Requirement:
Lines in the entries below where the word "agent" shows up should each be copied.

Input data:
Content starts

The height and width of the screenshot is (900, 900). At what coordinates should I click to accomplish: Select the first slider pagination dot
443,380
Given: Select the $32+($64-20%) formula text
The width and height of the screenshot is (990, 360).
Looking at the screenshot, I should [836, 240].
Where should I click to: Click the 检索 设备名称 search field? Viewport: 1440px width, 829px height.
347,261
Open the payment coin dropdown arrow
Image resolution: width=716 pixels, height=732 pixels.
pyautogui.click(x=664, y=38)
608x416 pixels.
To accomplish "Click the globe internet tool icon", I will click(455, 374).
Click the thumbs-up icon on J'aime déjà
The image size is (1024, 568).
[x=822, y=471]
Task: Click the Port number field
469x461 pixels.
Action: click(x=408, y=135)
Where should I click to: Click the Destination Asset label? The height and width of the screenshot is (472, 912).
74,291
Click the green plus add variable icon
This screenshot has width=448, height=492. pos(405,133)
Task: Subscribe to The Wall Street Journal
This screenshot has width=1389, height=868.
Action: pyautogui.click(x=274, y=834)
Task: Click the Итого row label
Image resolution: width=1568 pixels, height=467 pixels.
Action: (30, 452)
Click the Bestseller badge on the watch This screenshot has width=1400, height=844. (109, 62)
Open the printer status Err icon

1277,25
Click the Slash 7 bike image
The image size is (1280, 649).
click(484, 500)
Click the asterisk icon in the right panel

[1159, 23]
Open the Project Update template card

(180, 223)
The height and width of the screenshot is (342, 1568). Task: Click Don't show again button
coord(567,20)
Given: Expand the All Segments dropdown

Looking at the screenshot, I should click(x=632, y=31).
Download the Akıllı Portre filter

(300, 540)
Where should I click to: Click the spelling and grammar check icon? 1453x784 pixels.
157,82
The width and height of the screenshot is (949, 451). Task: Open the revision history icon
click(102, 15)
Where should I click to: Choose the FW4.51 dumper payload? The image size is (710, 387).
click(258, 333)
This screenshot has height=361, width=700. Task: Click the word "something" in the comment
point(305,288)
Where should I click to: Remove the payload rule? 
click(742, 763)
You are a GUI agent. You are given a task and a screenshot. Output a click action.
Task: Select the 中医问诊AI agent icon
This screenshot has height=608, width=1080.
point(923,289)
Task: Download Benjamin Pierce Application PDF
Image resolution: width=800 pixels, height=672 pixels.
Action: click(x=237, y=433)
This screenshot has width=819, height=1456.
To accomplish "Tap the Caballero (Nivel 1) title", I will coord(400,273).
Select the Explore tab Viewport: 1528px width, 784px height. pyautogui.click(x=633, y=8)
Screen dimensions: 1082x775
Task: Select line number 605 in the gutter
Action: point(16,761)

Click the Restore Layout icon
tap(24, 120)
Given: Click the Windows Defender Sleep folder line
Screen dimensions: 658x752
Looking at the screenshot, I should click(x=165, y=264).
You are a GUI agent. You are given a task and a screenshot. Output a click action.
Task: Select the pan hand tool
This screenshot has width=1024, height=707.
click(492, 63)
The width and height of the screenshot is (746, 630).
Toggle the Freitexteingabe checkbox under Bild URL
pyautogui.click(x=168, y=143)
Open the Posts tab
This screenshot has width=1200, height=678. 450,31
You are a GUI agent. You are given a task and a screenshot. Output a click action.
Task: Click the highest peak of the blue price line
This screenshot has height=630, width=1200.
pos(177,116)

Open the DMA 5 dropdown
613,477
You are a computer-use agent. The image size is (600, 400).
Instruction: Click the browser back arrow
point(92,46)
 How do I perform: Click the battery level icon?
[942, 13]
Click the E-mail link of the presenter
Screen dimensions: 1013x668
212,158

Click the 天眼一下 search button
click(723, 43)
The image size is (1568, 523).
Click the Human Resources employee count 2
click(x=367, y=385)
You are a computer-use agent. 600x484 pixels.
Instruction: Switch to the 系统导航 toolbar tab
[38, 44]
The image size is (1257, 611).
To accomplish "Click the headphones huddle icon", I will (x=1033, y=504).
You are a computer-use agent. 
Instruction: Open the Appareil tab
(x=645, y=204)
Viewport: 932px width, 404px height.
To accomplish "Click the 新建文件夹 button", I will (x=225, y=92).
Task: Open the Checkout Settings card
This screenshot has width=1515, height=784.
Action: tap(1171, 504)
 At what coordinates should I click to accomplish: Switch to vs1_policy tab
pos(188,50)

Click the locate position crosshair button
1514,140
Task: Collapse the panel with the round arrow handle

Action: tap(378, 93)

Content ends

Expected answer:
You are a GUI agent. You are given a task and a screenshot. Output a click action.
Task: Select the 中医问诊AI agent icon
You are a GUI agent. You are given a task and a screenshot. Output a click action.
You are a GUI agent. You are given a task and a screenshot. Output a click action.
You are a computer-use agent. The image size is (600, 400).
You are a computer-use agent. 600x484 pixels.
You are a computer-use agent. 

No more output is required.